Longer recesses and lunch periods for school children enhance fitness and health.
Well-designed public transportation systems promote healthier, slender commuters who walk more and drive less.
Universal health care means that everyone—from the richest to the poorest—has access.
Family time is sacred.
Friend time—with positive people who support your dreams—is also sacred.
Alone time and down time are staples of an emotionally healthy diet.
Free museums are rarely empty.
Reading stretches your brain.
Nature, quiet and peacefulness sooth your soul.
Travel—armchair or with backpack in tow—broadens your perspective.
Screens—too much screen time, that is—is the new opiate of the people.
Walks in your neighborhood promote community.
Untreated lawns mean more butterflies.
Geographical awareness is a good thing.
Geopolitical awareness is an even better thing.
Experience shapes a person; baubles do not.
Fewer guns translate into fewer deaths by gunfire.
Smaller houses require less furniture.
Smaller closets require fewer clothes.
Smaller yards require less mowing.
Smaller mortgages require less time spent working.
Less work yields more time.
Time is a rare and precious commodity, more valuable than jewels.

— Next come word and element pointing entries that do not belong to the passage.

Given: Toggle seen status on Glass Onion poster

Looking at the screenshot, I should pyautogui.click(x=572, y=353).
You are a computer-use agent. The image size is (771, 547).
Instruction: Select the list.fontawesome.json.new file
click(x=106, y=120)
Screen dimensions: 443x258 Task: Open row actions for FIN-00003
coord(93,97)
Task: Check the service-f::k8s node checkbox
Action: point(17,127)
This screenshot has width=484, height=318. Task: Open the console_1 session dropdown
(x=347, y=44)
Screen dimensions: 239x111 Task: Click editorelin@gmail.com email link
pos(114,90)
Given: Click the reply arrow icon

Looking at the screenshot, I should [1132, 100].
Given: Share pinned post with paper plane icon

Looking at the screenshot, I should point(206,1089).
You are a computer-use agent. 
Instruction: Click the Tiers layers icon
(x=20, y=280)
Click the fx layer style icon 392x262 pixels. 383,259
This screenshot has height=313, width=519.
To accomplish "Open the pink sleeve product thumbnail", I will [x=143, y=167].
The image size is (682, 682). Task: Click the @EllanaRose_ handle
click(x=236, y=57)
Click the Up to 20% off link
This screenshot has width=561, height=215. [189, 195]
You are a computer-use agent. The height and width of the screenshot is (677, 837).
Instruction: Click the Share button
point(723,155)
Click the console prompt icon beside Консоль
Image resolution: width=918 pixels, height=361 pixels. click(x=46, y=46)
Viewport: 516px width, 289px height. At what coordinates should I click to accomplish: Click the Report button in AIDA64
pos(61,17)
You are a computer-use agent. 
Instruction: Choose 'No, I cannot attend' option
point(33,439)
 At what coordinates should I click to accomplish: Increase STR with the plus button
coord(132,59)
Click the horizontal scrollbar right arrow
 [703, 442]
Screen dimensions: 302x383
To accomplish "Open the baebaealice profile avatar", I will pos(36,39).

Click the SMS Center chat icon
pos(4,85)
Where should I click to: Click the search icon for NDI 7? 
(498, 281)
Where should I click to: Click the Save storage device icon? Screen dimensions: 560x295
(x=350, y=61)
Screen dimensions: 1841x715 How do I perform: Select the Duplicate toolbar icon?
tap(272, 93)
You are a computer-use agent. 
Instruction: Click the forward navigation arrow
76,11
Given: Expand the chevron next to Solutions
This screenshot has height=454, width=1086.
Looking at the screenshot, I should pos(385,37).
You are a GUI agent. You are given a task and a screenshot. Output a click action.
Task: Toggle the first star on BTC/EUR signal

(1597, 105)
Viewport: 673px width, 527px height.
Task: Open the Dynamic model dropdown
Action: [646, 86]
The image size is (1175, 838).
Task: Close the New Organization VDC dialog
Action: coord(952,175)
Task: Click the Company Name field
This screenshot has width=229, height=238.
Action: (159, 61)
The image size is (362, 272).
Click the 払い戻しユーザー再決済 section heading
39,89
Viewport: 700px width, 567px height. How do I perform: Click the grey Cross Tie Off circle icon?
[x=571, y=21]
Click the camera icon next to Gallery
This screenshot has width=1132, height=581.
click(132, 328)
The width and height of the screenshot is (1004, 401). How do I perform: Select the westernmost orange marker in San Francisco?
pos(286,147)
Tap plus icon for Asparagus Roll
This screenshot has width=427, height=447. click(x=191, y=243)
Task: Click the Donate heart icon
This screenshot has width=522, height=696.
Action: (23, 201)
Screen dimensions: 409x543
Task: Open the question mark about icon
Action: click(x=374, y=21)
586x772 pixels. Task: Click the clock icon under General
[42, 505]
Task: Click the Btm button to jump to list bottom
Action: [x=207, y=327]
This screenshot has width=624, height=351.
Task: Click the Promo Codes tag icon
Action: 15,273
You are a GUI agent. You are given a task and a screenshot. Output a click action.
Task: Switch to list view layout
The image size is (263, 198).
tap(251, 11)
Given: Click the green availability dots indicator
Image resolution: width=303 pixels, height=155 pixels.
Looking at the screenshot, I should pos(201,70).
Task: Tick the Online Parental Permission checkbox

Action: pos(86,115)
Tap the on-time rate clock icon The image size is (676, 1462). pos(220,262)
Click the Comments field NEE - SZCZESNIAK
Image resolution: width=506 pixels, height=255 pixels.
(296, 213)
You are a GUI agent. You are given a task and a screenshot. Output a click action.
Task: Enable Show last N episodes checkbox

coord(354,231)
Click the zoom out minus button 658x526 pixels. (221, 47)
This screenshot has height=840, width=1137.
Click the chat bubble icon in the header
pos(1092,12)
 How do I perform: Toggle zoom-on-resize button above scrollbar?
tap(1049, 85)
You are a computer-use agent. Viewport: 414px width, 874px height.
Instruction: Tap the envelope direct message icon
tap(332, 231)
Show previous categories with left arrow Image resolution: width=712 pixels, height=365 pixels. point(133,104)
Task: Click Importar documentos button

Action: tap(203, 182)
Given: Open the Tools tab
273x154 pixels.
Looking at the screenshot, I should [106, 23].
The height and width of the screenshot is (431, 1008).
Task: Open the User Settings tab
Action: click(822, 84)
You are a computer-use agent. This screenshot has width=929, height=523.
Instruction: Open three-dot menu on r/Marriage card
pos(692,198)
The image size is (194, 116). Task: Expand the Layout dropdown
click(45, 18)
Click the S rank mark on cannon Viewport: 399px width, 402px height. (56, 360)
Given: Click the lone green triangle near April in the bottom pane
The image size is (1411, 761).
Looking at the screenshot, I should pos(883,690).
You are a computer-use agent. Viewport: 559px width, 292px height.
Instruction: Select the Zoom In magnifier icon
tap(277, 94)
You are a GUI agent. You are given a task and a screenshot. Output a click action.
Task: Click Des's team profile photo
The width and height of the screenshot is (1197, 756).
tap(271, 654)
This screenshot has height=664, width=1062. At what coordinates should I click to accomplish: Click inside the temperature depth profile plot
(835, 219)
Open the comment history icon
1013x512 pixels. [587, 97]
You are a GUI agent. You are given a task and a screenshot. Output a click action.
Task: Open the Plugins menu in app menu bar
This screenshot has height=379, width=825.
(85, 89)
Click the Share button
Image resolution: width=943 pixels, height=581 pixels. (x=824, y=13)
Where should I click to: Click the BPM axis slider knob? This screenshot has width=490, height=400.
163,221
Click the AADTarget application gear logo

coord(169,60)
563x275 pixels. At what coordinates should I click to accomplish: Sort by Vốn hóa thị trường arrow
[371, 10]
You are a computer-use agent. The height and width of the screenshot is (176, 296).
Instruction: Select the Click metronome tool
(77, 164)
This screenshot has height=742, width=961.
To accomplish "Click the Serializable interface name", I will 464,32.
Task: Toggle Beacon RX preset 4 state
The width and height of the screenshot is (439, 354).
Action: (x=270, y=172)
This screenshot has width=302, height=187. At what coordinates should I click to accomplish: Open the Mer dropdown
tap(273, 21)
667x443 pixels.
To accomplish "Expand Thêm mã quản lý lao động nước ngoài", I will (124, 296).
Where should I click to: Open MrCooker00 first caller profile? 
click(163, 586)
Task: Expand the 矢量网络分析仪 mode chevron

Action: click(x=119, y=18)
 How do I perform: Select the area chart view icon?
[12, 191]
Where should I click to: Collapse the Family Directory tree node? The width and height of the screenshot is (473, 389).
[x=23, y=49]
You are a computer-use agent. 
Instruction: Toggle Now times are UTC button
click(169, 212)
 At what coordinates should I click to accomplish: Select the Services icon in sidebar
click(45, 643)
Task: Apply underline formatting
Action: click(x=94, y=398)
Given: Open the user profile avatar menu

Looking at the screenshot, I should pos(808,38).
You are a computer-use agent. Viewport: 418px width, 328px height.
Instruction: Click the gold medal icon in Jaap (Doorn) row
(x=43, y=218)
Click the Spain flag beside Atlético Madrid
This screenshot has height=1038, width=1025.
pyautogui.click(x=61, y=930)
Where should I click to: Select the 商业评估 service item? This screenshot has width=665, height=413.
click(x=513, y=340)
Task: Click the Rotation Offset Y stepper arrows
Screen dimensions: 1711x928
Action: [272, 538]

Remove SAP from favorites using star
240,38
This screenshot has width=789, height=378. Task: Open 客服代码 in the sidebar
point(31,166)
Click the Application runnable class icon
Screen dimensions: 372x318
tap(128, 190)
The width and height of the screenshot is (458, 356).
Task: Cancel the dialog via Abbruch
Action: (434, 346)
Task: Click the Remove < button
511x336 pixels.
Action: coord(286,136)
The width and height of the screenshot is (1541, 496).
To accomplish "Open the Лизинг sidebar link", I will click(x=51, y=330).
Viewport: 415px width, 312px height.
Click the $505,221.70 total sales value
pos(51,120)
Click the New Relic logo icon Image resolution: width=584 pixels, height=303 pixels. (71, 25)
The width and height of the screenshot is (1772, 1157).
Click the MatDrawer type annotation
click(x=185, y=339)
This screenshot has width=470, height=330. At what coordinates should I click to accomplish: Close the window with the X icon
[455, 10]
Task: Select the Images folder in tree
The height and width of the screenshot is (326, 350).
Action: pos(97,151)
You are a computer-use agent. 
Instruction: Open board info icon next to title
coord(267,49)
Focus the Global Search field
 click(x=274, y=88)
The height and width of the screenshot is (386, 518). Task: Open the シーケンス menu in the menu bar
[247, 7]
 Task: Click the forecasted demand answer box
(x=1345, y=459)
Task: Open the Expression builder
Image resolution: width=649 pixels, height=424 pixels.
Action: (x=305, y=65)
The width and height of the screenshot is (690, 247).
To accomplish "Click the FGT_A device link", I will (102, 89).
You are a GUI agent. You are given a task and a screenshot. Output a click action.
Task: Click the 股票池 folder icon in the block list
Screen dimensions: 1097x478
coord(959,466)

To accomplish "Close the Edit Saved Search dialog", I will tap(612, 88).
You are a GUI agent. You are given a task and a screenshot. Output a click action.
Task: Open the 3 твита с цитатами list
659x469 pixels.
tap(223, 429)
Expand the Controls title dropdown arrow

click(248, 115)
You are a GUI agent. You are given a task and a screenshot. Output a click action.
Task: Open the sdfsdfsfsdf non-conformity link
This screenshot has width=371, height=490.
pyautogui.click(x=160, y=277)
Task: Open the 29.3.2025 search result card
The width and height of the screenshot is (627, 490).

America is a great country with enormous natural and human resources. It’s this bountiful power and wealth that sometimes nags at me. Are we doing all we can domestically and abroad to promote justice?
Travel teaches me that even smaller, less powerful countries deserve a place at the international table. They have lessons to teach. If everyone in the world lived as largely as we do by mimicking typical American consumption patterns, the oil, water and air conditioning might run our far sooner than we expect.
The invitation to downsize our lives has been issued. Will I be among those who accept? What about you?